Given problem:
Output as a JSON list of strings, one per line, the lines from the one containing "Given: Click the Save button" through the end of the lines below, skipping blank lines and leaving out the pictures.

Entries drawn from a collection
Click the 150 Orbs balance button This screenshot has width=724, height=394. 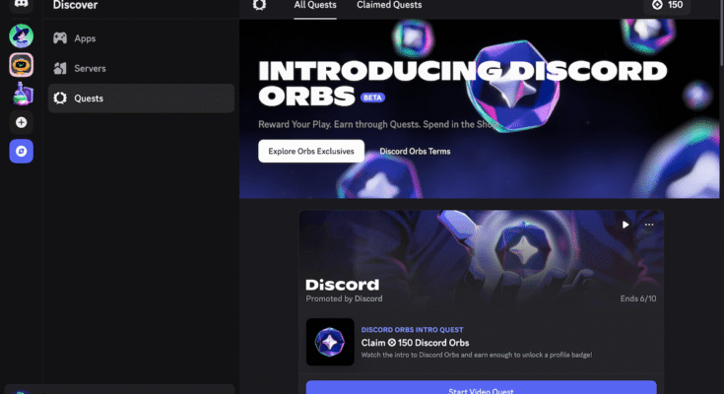pos(667,6)
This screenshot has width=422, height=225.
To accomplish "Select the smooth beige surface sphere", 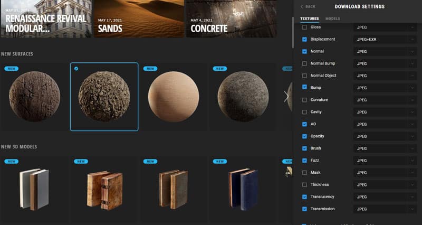I will pos(174,97).
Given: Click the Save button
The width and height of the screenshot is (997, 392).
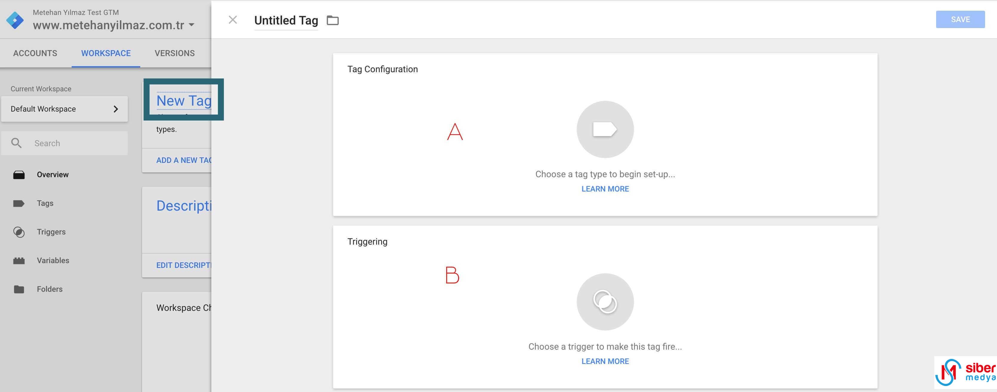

Result of the task:
[
  "Given: Click the Save button",
  "The width and height of the screenshot is (997, 392)."
]